Blood samples and resting state eyes-closed electroencephalography (EEG) signals were collected from 195 healthy women and stratified into 2 sets of comparisons of 2 groups each: L-allele carriers (N=91) vs. non-carriers for 5-HTTLPR and 10-repeat allele carriers (N=25) vs. non-carriers for 5-HTTVNTR. The mean power of 18 electrodes across theta, alpha, beta, gamma, gamma1, and gamma2 frequencies was analyzed. Between-group statistics were performed by an independent t-test, and global trends of regional power were quantified by non-parametric analyses.

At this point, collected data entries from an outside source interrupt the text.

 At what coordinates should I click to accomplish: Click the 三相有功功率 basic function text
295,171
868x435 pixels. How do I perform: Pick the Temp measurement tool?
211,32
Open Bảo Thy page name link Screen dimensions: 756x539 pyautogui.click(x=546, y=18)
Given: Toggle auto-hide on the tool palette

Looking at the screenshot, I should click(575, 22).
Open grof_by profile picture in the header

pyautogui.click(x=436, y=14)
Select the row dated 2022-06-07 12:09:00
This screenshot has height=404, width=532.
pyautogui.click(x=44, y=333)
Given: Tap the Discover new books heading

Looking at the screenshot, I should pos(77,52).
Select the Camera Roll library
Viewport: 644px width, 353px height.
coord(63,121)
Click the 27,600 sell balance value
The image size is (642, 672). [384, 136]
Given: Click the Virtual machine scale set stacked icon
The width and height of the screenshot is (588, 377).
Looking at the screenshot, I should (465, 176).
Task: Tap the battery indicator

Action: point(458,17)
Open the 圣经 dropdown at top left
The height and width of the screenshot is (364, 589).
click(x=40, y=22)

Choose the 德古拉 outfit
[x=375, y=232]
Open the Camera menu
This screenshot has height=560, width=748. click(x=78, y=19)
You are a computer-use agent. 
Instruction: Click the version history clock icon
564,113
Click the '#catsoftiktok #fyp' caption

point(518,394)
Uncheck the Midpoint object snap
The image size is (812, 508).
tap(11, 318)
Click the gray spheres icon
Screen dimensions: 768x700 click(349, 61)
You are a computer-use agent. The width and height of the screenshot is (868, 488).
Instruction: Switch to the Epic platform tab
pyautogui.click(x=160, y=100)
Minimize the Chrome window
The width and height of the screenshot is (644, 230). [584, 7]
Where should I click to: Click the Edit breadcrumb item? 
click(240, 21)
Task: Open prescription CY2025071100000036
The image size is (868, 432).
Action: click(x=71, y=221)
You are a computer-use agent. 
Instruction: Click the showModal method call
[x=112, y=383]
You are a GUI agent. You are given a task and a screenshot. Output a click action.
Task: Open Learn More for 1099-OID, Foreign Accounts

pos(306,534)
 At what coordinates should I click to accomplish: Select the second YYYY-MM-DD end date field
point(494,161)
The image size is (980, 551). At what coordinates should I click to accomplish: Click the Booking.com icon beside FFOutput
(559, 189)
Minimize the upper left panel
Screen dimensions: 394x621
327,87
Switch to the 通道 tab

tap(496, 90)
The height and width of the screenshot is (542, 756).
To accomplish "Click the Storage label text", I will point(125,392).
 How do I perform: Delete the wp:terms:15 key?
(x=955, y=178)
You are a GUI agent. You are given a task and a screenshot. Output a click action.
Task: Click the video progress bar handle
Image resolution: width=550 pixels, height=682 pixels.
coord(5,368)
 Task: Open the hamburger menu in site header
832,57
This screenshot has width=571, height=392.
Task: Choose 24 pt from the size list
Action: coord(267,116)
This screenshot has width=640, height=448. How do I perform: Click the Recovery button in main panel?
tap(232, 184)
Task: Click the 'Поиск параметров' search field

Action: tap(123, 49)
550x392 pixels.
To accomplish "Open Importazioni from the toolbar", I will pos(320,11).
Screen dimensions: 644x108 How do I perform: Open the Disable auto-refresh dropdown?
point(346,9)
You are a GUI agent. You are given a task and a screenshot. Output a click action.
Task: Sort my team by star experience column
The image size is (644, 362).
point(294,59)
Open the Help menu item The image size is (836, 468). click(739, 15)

Among 5-HTTVNTR genotypes, 10-repeat allele carriers showed significantly low regional power at gamma frequencies across the brain. We noticed a consistent global trend that carriers with low transcription efficiency of 5-HTT possessed low regional powers, regardless of frequency bands. The non-parametric analyses confirmed this observation, with P values of 3.071×10-8 and 1.459×10-12 for 5-HTTLPR and 5-HTTVNTR, respectively. CONCLUSIONS AND LIMITATIONS: Our analyses showed that genotypes with low 5-HTT activity are associated with less local neural synchronization during relaxation. The implication with respect to genetic vulnerability of 5-HTT across a broad range of psychiatric disorders is discussed. Given the low frequency of 10-repeat allele of 5-HTTVNTR in our research sample, the possibility of false positive findings should also be considered.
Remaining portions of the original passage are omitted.